작업 지시:
맨 처음 줄에서 시작해 "The width and"가 들어 있는 줄에서 멈추고, 그 줄들만 "screenshot"를 "screen capture"로 바꿔 다시 적으세요. 나머지는 그대로 두세요.

------

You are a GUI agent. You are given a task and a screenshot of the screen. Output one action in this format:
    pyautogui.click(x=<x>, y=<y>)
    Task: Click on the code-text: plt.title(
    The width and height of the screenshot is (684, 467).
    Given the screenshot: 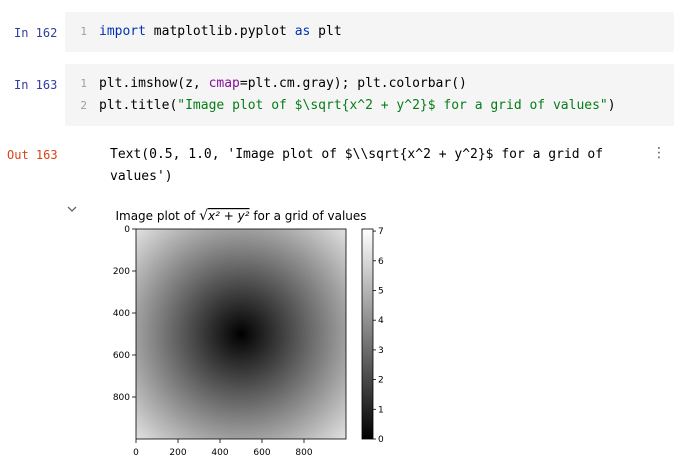 What is the action you would take?
    pyautogui.click(x=138, y=106)
    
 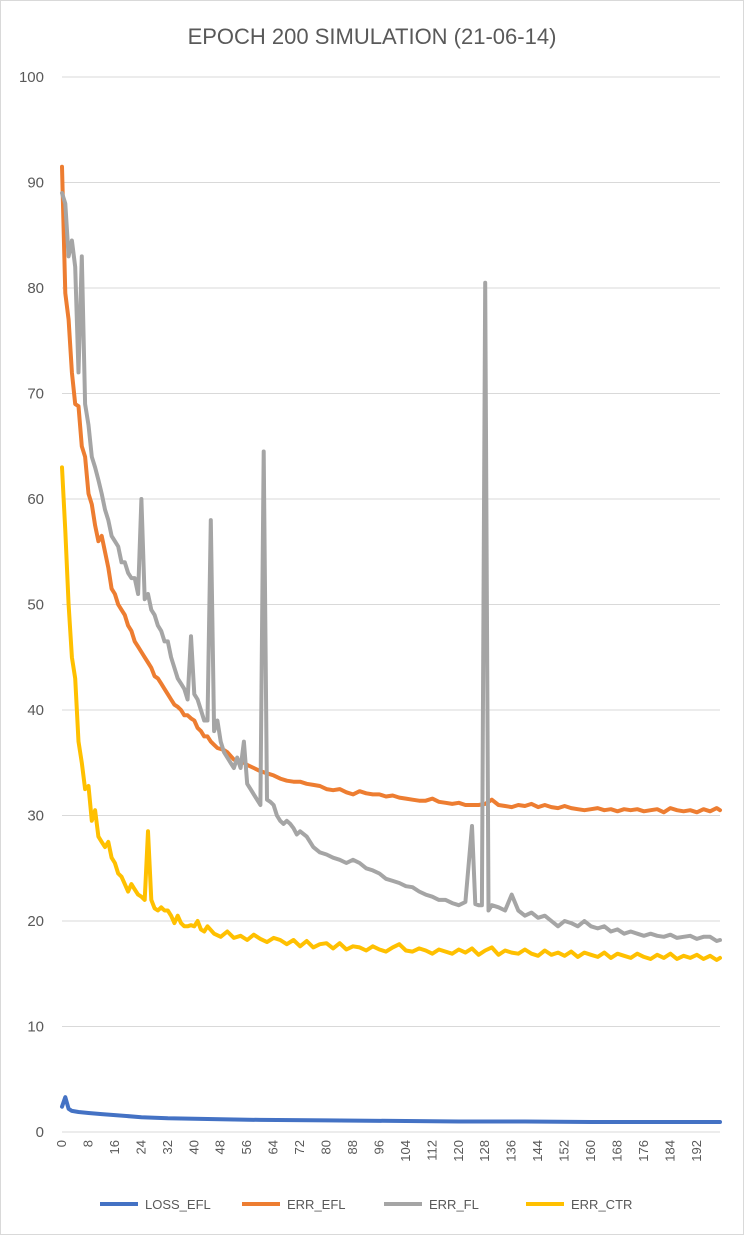 I want to click on chart-title: EPOCH 200 SIMULATION (21-06-14), so click(x=372, y=36).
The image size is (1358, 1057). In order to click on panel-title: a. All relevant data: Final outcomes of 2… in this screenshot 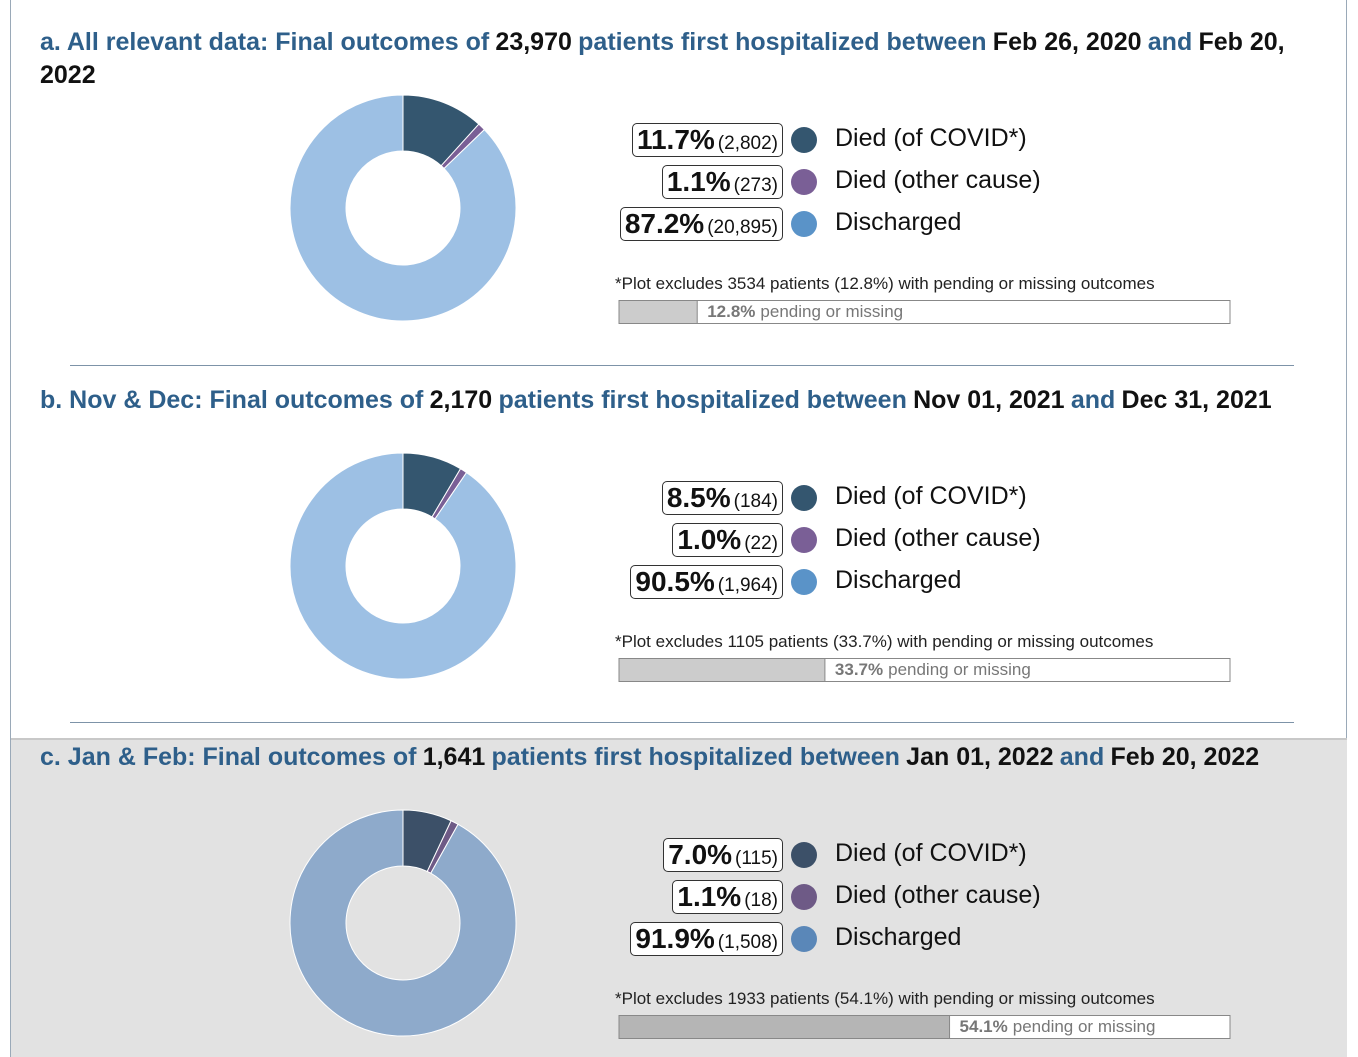, I will do `click(685, 59)`.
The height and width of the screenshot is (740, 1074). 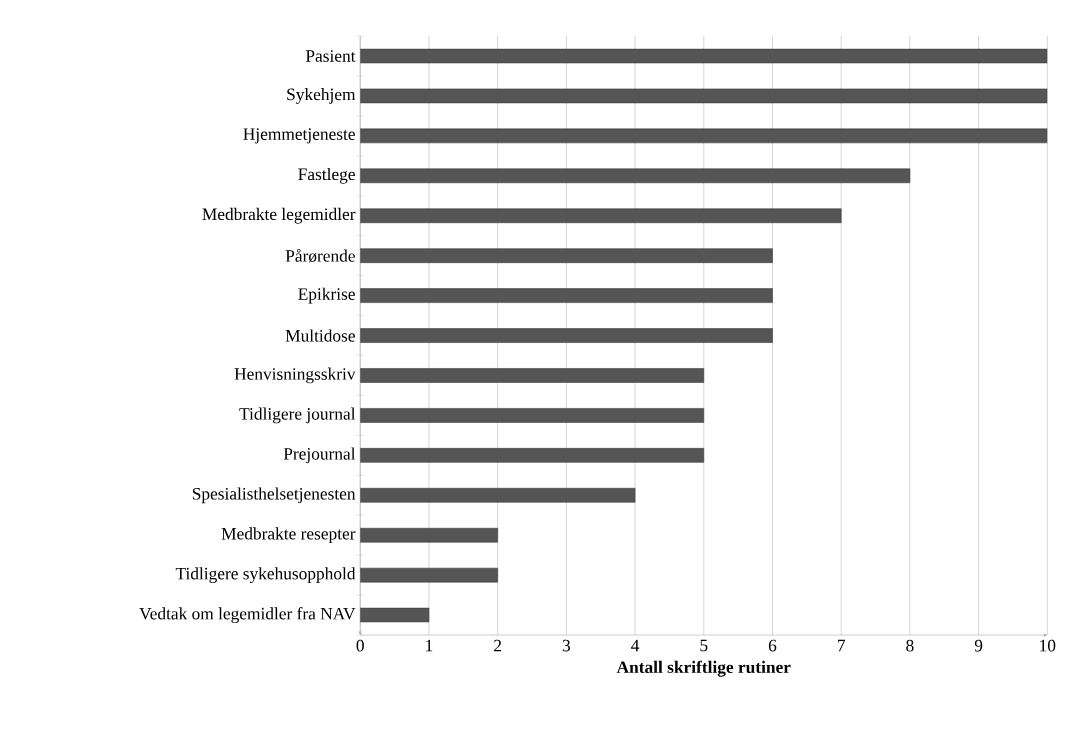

------

작업 결과:
You are a GUI agent. You are given a task and a screen capture of the screen. Output one action in this format:
    pyautogui.click(x=<x>, y=<y>)
    Task: Click on the code-text: plt.title(
    The width and height of the screen capture is (684, 467).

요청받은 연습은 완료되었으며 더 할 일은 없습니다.